↓↓↓

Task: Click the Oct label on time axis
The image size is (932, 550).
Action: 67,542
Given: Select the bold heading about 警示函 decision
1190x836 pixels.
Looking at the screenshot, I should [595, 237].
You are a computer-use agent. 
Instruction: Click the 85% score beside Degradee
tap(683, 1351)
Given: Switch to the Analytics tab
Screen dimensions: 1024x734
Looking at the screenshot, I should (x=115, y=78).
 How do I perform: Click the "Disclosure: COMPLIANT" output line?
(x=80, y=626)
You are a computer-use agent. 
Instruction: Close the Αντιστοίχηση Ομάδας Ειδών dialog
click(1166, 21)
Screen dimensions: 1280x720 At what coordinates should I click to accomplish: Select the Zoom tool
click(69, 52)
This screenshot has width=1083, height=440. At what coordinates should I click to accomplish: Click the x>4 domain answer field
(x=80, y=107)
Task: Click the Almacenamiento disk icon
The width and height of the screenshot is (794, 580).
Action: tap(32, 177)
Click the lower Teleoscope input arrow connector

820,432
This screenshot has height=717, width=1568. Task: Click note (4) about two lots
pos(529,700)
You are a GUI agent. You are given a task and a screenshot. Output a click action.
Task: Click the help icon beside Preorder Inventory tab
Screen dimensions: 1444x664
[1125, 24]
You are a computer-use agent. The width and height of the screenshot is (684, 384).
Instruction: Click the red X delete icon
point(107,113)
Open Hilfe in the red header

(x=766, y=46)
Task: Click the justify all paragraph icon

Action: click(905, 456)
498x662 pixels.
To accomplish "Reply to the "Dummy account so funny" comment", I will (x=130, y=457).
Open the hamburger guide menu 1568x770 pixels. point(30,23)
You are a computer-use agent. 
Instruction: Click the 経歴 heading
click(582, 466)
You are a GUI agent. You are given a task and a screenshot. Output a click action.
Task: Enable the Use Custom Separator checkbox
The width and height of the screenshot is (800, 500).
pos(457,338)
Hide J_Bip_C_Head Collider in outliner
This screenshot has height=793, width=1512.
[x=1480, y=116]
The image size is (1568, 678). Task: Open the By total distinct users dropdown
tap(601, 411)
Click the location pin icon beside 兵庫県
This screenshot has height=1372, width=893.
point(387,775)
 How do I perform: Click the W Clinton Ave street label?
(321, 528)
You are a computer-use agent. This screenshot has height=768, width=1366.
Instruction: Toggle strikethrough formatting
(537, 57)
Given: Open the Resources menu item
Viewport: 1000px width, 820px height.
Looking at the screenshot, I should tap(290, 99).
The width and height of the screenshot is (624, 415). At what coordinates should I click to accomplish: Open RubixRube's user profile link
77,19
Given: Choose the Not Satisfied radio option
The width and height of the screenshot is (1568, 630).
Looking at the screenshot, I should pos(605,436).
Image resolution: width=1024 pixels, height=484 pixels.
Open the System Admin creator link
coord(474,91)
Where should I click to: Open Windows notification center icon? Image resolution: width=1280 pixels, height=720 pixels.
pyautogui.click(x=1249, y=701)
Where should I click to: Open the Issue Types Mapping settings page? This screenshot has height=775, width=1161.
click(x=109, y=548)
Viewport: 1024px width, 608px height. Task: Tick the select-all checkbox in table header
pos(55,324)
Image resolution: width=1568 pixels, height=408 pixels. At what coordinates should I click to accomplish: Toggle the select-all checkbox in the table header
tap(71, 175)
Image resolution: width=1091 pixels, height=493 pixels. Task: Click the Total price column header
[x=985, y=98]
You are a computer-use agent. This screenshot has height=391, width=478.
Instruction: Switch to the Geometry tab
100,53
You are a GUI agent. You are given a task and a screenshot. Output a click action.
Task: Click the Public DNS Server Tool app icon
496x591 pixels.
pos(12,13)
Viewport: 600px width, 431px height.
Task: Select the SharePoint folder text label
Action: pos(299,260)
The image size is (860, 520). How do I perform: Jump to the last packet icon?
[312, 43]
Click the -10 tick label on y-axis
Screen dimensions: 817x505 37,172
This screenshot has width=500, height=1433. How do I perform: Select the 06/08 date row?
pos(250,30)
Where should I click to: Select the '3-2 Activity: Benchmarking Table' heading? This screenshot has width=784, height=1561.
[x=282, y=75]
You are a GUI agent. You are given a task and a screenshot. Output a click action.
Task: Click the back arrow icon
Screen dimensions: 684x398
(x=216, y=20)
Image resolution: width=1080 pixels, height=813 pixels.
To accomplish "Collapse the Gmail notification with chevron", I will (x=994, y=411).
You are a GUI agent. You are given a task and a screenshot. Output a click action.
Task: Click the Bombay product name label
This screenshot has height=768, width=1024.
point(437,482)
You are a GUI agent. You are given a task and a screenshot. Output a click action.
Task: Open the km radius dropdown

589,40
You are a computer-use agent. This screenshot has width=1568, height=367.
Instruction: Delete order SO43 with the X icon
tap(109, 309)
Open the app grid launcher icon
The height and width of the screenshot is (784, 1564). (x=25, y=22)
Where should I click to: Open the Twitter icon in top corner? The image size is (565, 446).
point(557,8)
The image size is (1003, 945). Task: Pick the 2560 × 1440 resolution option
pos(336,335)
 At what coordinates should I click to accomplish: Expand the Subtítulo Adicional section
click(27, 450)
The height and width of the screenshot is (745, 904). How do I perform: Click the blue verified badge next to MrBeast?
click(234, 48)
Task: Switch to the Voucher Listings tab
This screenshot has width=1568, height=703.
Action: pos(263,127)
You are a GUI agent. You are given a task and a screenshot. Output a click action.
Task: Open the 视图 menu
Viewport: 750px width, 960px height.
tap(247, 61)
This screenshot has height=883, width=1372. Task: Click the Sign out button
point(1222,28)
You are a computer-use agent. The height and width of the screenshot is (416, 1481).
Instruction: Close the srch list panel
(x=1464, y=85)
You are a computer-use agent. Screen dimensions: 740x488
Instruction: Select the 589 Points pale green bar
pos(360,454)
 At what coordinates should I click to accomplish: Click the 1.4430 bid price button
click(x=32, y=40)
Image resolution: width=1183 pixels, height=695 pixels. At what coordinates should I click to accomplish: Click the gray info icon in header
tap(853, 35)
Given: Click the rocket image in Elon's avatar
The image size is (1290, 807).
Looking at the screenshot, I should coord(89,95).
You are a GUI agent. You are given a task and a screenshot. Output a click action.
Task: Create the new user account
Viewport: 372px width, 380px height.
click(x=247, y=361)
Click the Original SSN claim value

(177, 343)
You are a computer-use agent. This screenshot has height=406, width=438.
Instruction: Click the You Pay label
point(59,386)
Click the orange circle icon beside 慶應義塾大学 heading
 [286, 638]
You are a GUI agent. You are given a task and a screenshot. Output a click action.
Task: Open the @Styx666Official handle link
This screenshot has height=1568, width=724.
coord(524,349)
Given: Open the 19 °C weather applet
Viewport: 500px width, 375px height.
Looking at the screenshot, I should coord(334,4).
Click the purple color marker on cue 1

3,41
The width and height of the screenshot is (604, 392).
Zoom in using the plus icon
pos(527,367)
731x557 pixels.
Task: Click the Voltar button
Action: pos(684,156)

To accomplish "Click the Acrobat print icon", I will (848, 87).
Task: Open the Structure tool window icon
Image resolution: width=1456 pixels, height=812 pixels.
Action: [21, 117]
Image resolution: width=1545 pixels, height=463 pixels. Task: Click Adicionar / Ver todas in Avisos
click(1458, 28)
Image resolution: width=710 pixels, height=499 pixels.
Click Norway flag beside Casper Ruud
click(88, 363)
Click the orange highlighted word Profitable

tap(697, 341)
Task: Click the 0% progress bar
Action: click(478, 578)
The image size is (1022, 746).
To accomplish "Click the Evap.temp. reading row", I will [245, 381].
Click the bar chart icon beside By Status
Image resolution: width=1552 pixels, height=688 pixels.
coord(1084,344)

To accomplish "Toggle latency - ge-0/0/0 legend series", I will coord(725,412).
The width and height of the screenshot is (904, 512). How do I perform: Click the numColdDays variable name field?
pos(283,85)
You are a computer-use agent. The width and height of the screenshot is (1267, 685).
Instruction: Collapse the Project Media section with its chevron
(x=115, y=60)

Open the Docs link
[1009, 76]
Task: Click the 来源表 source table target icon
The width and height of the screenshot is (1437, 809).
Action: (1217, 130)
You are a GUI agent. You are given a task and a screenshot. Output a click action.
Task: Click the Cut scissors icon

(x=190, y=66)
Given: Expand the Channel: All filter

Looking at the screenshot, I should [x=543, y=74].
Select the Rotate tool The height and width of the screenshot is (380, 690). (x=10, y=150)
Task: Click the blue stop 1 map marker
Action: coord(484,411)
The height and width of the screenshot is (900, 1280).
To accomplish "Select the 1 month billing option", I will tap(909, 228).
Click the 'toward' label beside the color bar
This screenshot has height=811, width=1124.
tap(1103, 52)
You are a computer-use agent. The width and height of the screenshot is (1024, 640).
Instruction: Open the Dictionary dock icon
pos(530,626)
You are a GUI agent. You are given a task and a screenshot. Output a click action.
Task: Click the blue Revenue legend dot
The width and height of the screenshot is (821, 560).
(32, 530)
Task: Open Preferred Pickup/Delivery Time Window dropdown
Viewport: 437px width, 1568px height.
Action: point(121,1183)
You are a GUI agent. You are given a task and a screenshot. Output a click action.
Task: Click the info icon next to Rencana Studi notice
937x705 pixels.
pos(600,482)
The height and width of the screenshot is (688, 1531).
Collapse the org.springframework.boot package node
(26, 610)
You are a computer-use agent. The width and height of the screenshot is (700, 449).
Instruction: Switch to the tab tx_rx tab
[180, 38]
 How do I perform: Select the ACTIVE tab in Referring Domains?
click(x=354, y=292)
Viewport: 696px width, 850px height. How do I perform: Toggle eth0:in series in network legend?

↑↑↑

__What you should do__
Write out exactly the lines above between the line with "has width=1568, height=367." and the line with "Task: Open the @Styx666Official handle link", inclusive, and nothing beyond them.

__Solution__
You are a computer-use agent. This screenshot has width=1568, height=367.
Instruction: Delete order SO43 with the X icon
tap(109, 309)
Open the app grid launcher icon
The height and width of the screenshot is (784, 1564). (x=25, y=22)
Where should I click to: Open the Twitter icon in top corner? The image size is (565, 446).
point(557,8)
The image size is (1003, 945). Task: Pick the 2560 × 1440 resolution option
pos(336,335)
 At what coordinates should I click to accomplish: Expand the Subtítulo Adicional section
click(27, 450)
The height and width of the screenshot is (745, 904). How do I perform: Click the blue verified badge next to MrBeast?
click(234, 48)
Task: Switch to the Voucher Listings tab
This screenshot has width=1568, height=703.
Action: pos(263,127)
You are a GUI agent. You are given a task and a screenshot. Output a click action.
Task: Open the 视图 menu
Viewport: 750px width, 960px height.
tap(247, 61)
This screenshot has height=883, width=1372. Task: Click the Sign out button
point(1222,28)
You are a computer-use agent. The height and width of the screenshot is (416, 1481).
Instruction: Close the srch list panel
(x=1464, y=85)
You are a computer-use agent. Screen dimensions: 740x488
Instruction: Select the 589 Points pale green bar
pos(360,454)
 At what coordinates should I click to accomplish: Click the 1.4430 bid price button
click(x=32, y=40)
Image resolution: width=1183 pixels, height=695 pixels. At what coordinates should I click to accomplish: Click the gray info icon in header
tap(853, 35)
Given: Click the rocket image in Elon's avatar
The image size is (1290, 807).
Looking at the screenshot, I should coord(89,95).
You are a GUI agent. You are given a task and a screenshot. Output a click action.
Task: Create the new user account
Viewport: 372px width, 380px height.
click(x=247, y=361)
Click the Original SSN claim value

(177, 343)
You are a computer-use agent. This screenshot has height=406, width=438.
Instruction: Click the You Pay label
point(59,386)
Click the orange circle icon beside 慶應義塾大学 heading
 [286, 638]
You are a GUI agent. You are given a task and a screenshot. Output a click action.
Task: Open the @Styx666Official handle link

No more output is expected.